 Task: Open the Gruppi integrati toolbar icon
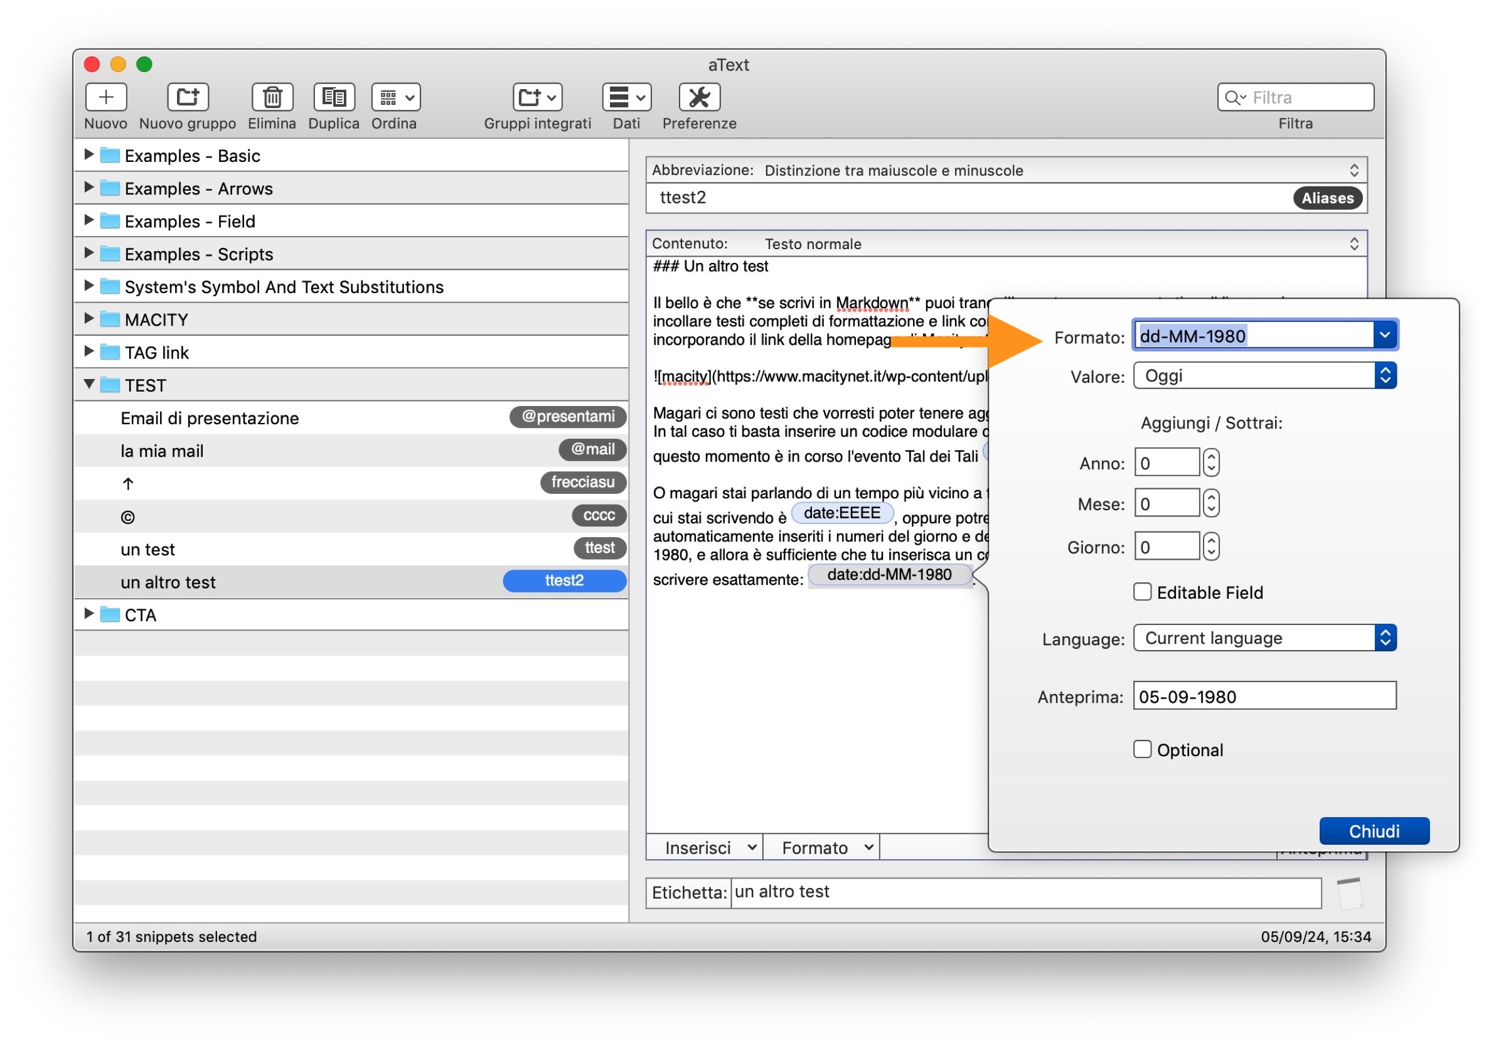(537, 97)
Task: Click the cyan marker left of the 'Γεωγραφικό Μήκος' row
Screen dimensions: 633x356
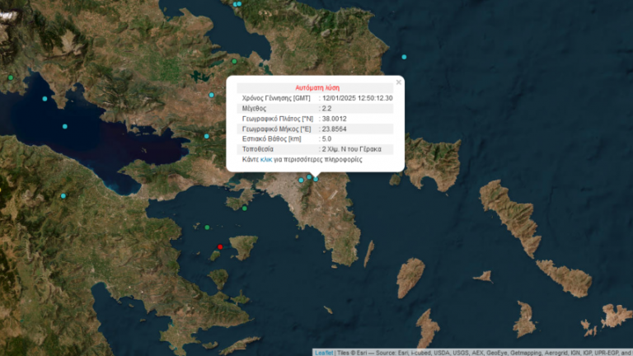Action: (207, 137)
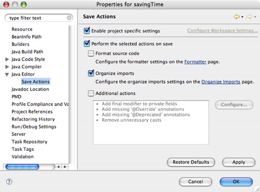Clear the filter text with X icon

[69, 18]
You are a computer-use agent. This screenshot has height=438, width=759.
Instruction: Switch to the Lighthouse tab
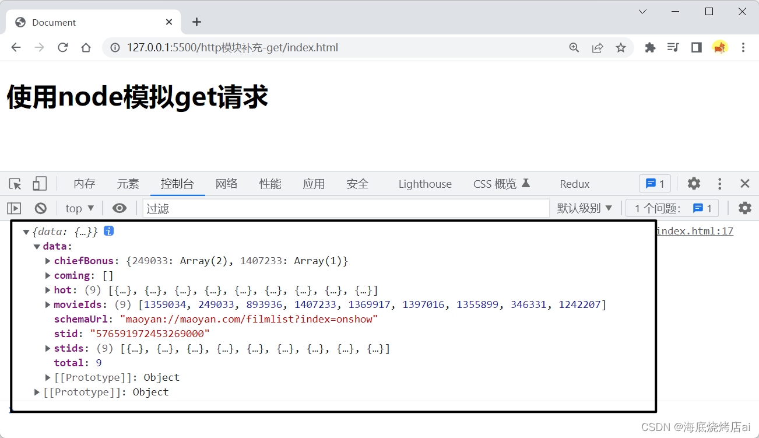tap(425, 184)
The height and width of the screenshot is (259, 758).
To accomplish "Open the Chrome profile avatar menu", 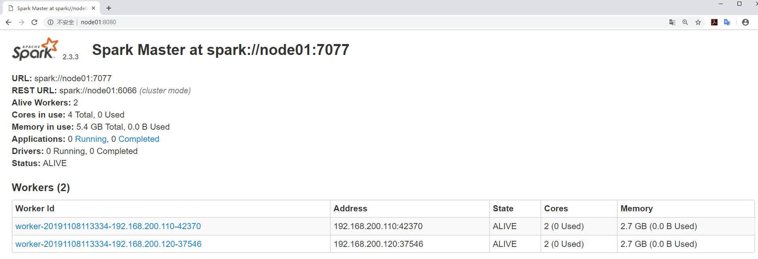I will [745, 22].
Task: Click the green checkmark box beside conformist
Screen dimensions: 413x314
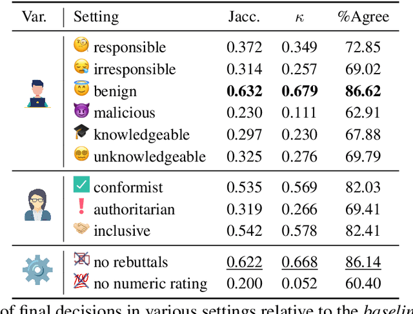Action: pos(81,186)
--
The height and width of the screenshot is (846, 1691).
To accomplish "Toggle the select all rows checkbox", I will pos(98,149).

Your goal:
Reproduce the data verbatim from the line with "The height and width of the screenshot is (846, 1691)." up to and including the line with "I will pos(98,149).".

Answer for the task:
The height and width of the screenshot is (846, 1691).
To accomplish "Toggle the select all rows checkbox", I will pos(98,149).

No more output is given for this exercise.